What the task requires
In the data below, list every line that contains the word "This".

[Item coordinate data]
↓
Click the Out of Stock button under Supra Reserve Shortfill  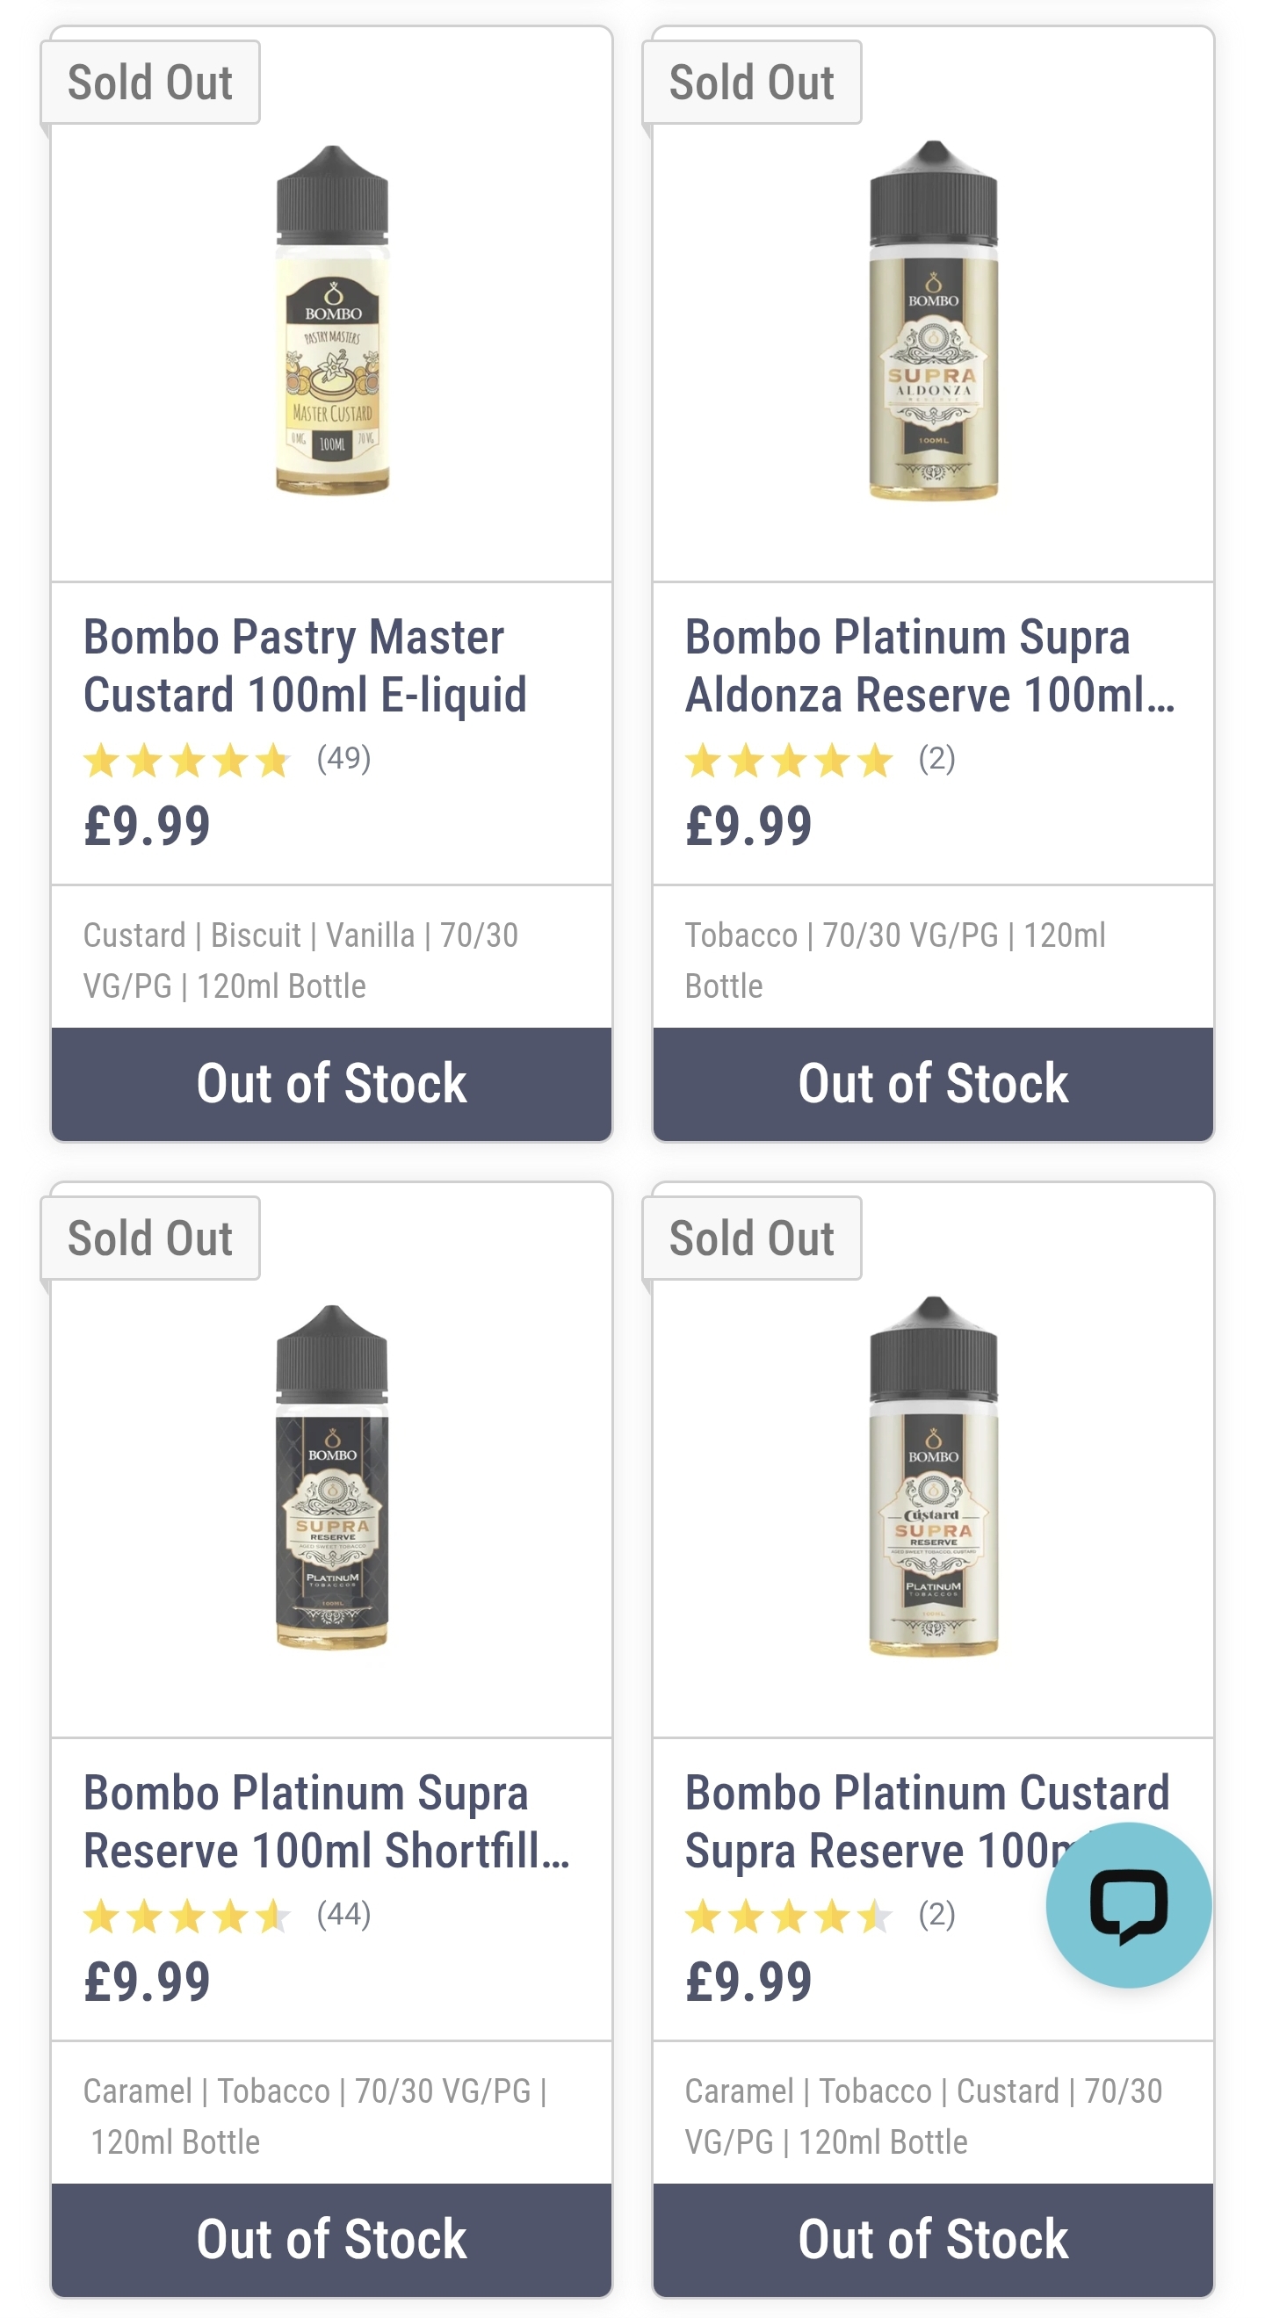coord(332,2240)
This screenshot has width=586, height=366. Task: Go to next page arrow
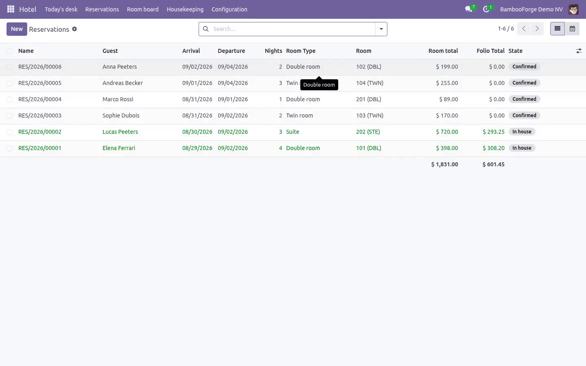537,29
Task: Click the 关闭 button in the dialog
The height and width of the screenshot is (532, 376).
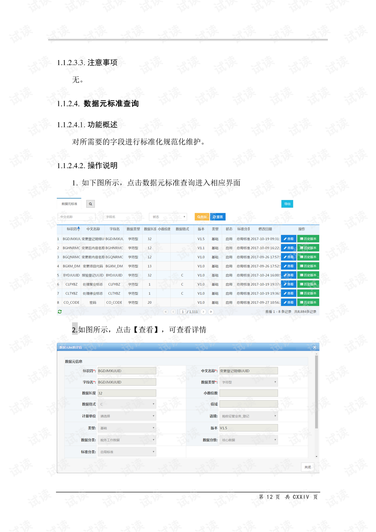Action: [307, 467]
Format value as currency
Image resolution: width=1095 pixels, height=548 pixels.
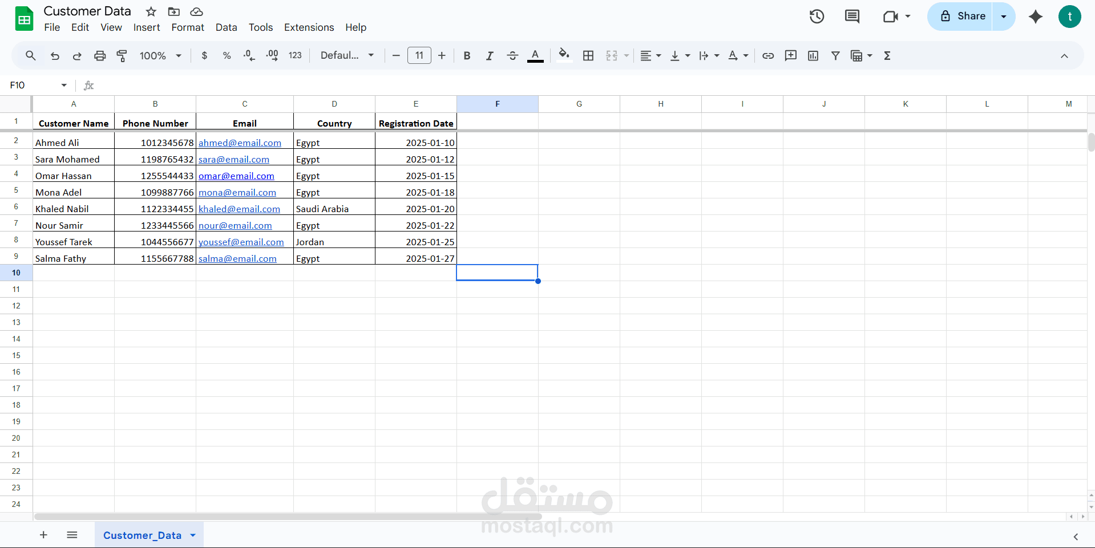(x=204, y=55)
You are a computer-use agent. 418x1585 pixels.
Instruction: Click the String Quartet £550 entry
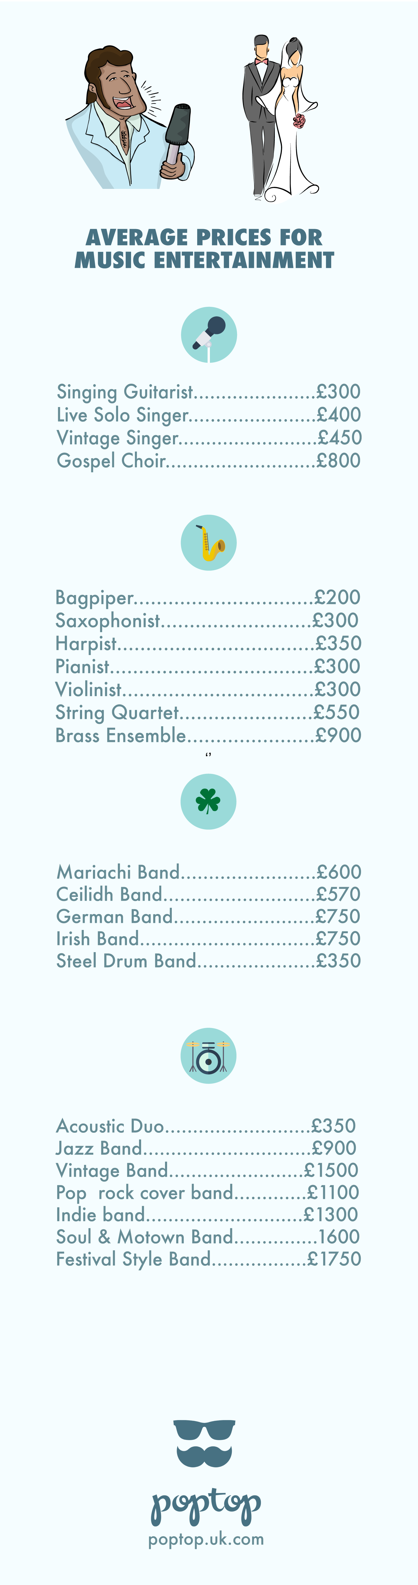208,713
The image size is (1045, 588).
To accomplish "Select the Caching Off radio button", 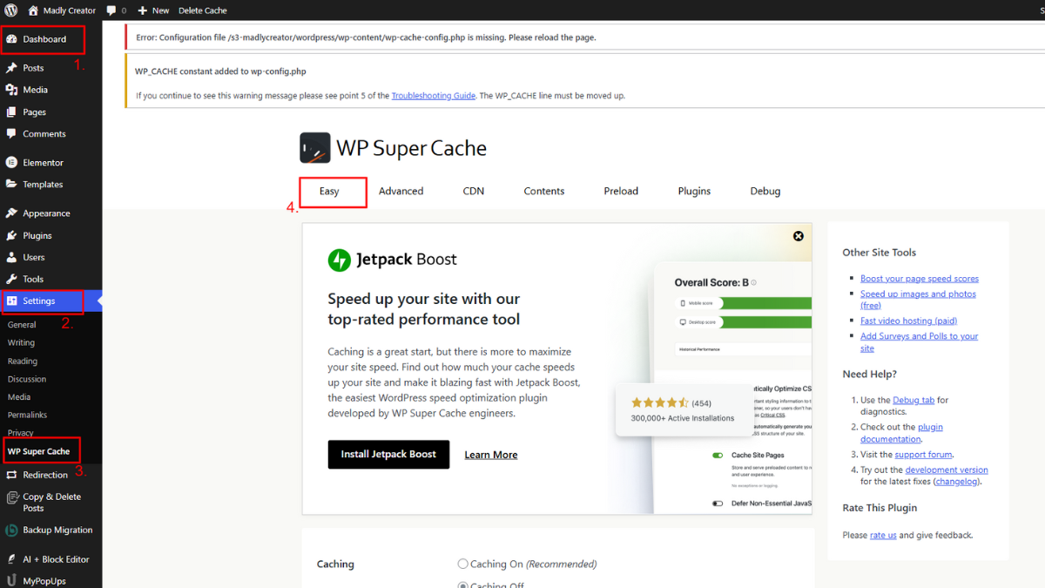I will point(463,585).
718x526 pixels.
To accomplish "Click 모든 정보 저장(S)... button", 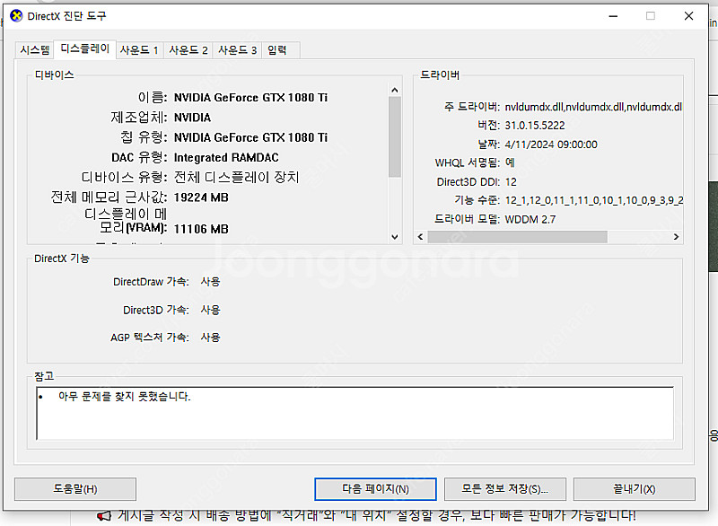I will pos(504,489).
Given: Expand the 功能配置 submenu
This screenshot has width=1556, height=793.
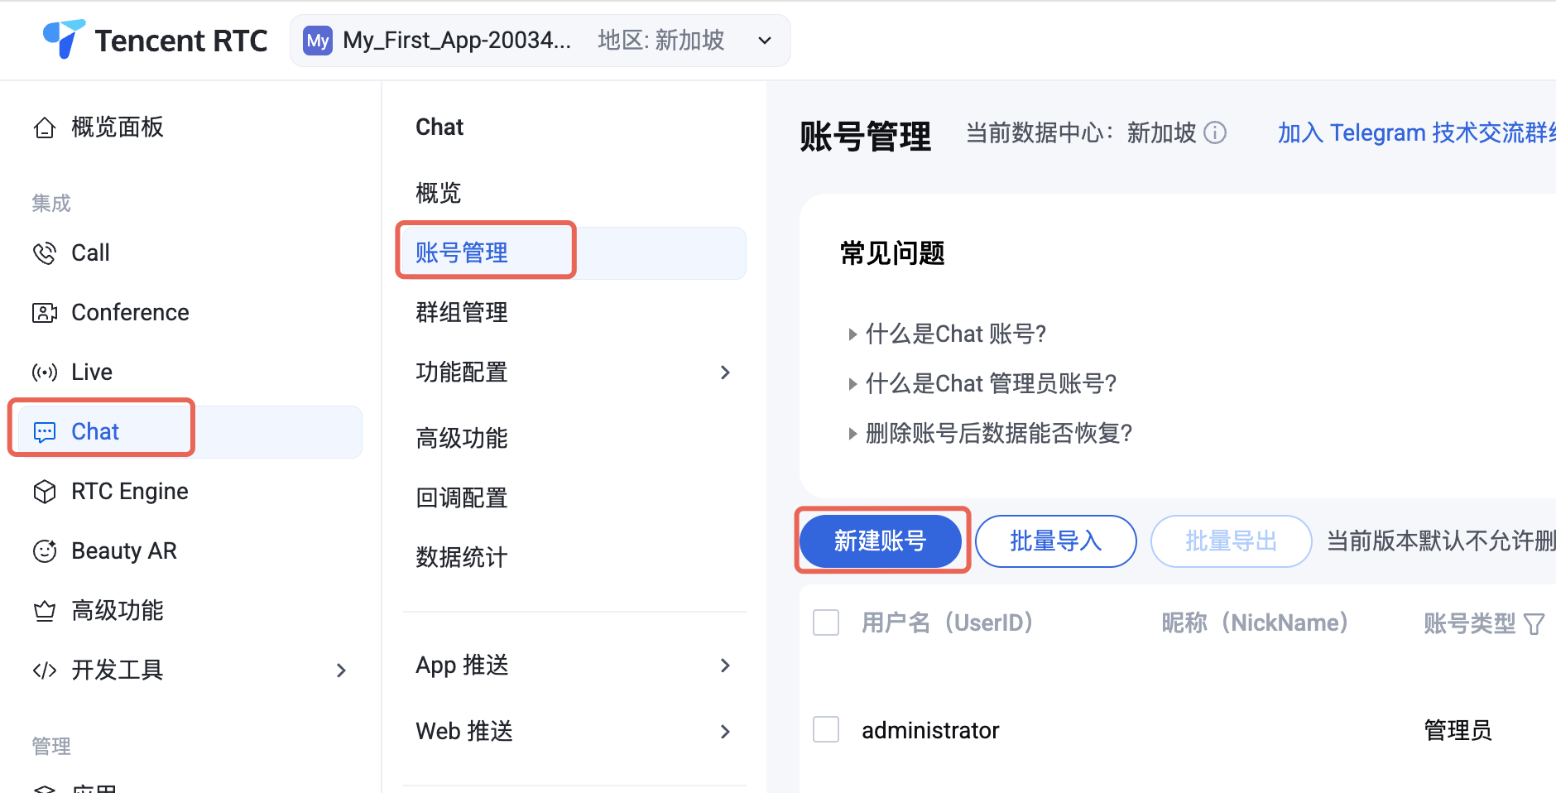Looking at the screenshot, I should click(725, 372).
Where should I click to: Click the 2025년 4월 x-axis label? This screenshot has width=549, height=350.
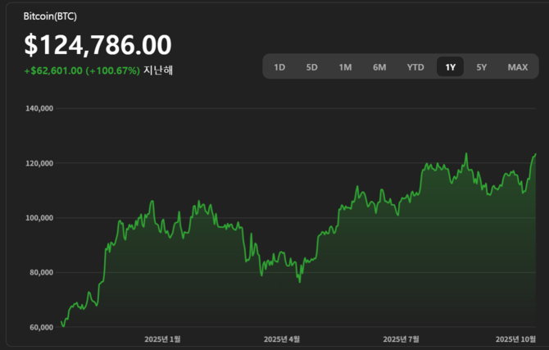coord(282,339)
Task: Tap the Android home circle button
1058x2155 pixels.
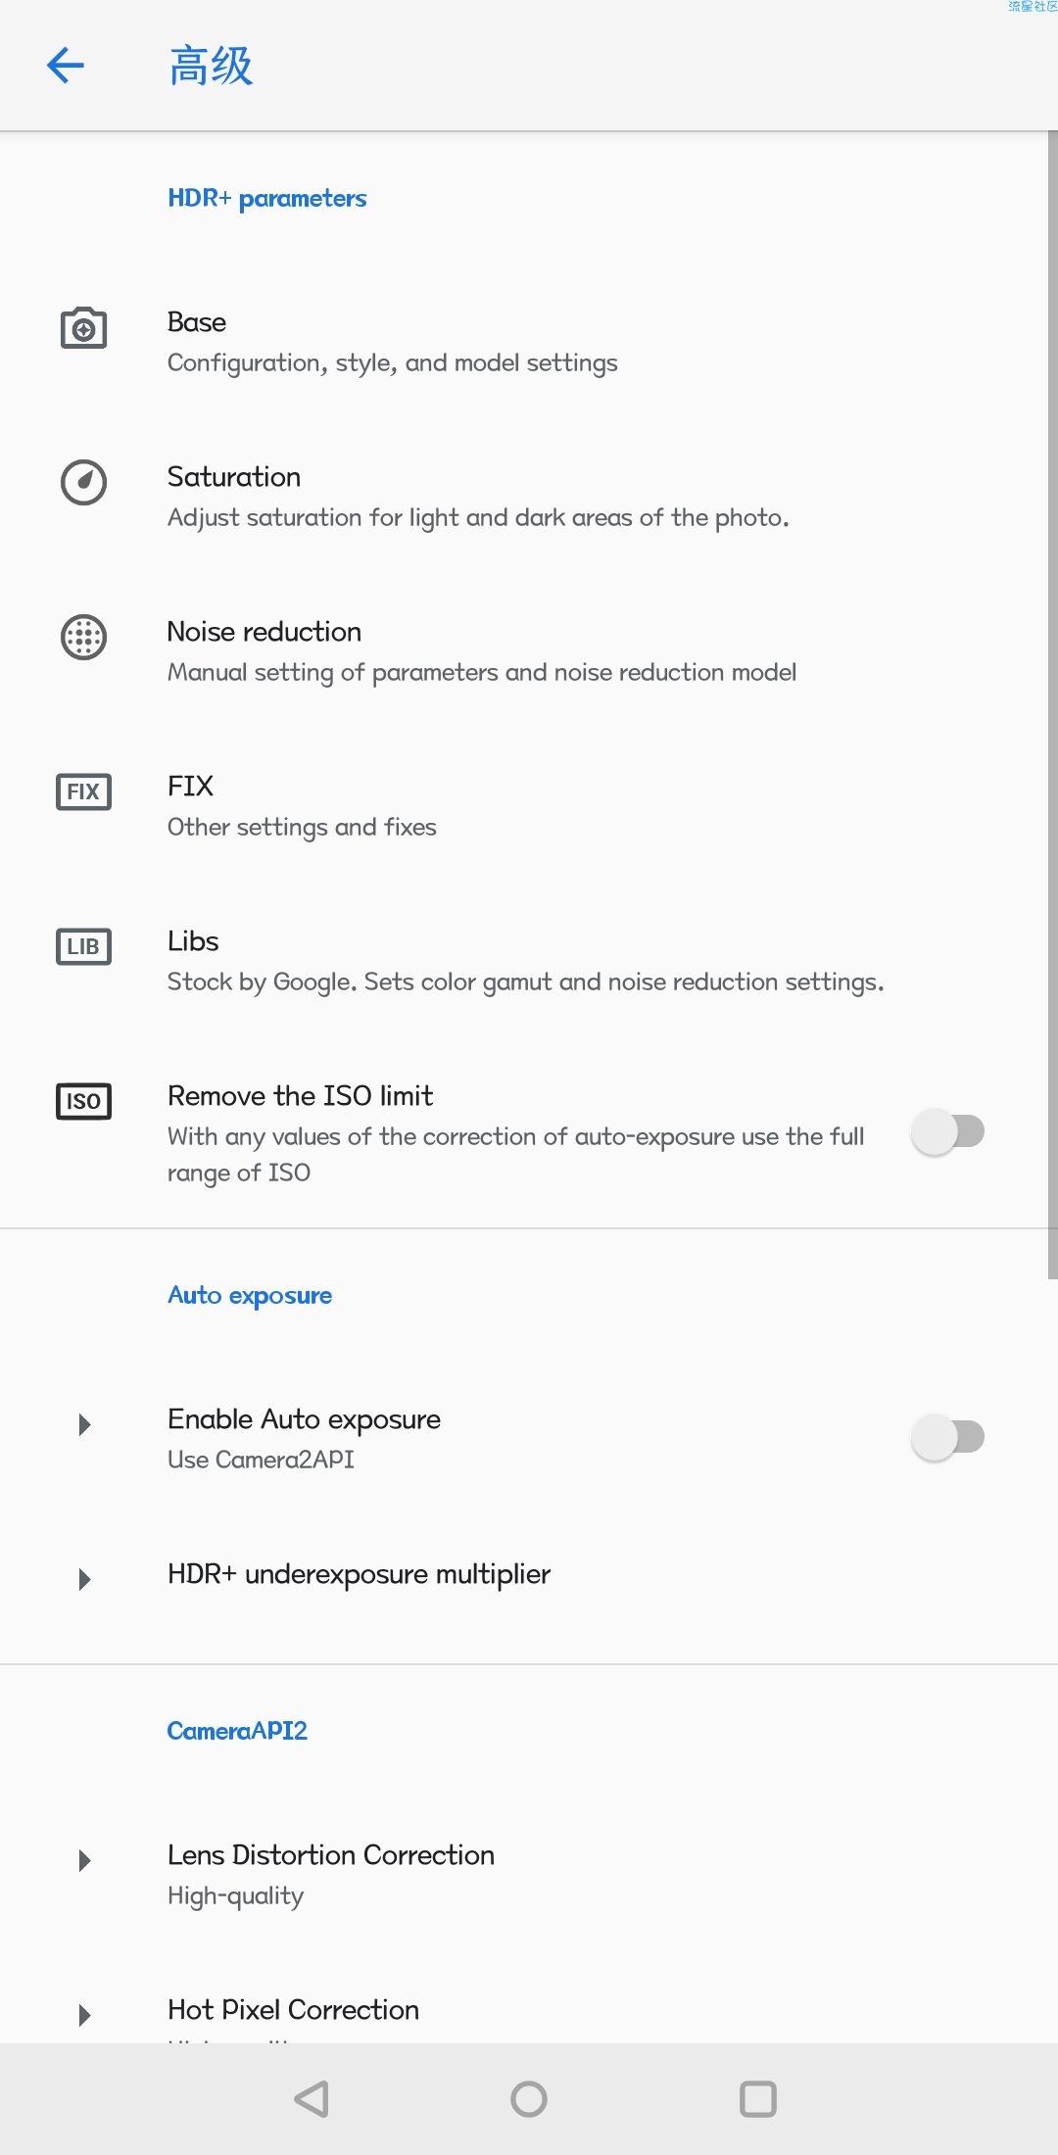Action: point(529,2098)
↑
Answer for the task
This screenshot has width=586, height=366. Task: Go to next page arrow
This screenshot has width=1556, height=793.
Where should I click to: Click the 2025년 4월 x-axis label? This screenshot has width=549, height=350.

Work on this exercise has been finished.